Given the entries that follow, write out exactly the lines starting at the one containing "Click the Inferred" and ending at the one containing "Select the Péteri KSK green logo", both ends included, and only those.
"""
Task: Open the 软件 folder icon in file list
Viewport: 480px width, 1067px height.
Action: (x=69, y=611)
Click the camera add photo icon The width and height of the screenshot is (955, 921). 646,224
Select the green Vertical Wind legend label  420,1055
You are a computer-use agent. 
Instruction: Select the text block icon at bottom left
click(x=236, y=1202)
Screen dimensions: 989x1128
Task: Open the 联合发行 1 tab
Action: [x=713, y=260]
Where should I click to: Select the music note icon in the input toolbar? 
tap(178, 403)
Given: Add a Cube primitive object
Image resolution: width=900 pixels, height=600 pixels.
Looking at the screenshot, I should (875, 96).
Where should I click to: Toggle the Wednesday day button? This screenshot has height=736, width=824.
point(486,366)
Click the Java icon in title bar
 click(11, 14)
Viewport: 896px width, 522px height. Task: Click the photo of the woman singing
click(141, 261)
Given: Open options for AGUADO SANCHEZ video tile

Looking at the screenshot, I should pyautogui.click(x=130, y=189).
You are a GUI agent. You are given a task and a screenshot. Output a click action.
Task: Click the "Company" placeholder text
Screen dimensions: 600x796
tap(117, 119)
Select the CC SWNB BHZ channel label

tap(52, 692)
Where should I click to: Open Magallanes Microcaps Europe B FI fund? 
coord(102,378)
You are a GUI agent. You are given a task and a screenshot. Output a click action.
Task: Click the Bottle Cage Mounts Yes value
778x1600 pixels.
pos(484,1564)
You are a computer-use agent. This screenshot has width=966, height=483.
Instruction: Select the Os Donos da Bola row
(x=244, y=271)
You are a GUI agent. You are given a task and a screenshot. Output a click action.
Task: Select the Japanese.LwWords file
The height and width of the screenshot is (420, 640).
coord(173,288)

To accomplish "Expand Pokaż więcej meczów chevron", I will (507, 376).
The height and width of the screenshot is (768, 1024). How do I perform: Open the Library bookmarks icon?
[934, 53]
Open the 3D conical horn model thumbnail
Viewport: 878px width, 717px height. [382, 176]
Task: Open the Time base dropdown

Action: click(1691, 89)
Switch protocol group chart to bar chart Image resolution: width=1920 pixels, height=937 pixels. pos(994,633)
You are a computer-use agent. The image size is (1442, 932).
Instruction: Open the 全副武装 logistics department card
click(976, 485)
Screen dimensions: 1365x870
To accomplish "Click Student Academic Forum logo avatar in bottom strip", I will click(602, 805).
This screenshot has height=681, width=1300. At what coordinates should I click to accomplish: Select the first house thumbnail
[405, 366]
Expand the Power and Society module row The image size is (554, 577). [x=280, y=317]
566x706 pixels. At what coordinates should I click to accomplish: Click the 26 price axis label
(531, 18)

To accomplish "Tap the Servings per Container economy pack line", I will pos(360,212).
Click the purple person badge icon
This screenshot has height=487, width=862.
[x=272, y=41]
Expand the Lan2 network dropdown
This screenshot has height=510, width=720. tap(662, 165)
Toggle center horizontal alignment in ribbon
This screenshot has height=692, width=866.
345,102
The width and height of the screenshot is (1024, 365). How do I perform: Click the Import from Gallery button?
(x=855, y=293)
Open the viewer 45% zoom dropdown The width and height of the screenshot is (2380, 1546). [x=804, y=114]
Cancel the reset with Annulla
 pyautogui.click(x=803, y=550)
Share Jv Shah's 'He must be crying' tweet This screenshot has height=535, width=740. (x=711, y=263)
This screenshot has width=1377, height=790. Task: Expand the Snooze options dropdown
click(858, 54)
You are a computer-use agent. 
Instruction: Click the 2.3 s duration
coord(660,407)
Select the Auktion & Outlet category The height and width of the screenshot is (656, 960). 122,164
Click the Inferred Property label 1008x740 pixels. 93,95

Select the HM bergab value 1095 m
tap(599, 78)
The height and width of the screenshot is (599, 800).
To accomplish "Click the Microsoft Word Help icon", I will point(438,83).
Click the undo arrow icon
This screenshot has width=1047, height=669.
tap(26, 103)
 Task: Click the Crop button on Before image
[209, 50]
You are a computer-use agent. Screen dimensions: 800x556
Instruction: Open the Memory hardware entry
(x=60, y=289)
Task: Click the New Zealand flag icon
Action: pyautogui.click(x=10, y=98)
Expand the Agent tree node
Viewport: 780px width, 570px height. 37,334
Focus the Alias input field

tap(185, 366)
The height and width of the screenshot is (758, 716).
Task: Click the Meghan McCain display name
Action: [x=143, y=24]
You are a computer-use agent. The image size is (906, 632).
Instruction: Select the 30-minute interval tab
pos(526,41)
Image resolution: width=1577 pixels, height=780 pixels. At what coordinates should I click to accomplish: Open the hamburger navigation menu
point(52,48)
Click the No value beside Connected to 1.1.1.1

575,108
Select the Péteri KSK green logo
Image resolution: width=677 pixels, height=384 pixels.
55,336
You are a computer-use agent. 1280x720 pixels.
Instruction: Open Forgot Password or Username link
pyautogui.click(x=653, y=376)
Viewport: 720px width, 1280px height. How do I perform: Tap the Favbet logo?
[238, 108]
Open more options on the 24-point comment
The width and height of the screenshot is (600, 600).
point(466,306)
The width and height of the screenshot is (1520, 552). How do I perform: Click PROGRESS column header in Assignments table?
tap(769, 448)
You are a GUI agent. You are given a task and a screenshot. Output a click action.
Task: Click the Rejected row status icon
"""
## ANSWER FOR THIS EXERCISE:
Click the Inferred Property label 1008x740 pixels. 93,95

Select the HM bergab value 1095 m
tap(599, 78)
The height and width of the screenshot is (599, 800).
To accomplish "Click the Microsoft Word Help icon", I will point(438,83).
Click the undo arrow icon
This screenshot has width=1047, height=669.
tap(26, 103)
 Task: Click the Crop button on Before image
[209, 50]
You are a computer-use agent. Screen dimensions: 800x556
Instruction: Open the Memory hardware entry
(x=60, y=289)
Task: Click the New Zealand flag icon
Action: pyautogui.click(x=10, y=98)
Expand the Agent tree node
Viewport: 780px width, 570px height. 37,334
Focus the Alias input field

tap(185, 366)
The height and width of the screenshot is (758, 716).
Task: Click the Meghan McCain display name
Action: [x=143, y=24]
You are a computer-use agent. The image size is (906, 632).
Instruction: Select the 30-minute interval tab
pos(526,41)
Image resolution: width=1577 pixels, height=780 pixels. At what coordinates should I click to accomplish: Open the hamburger navigation menu
point(52,48)
Click the No value beside Connected to 1.1.1.1

575,108
Select the Péteri KSK green logo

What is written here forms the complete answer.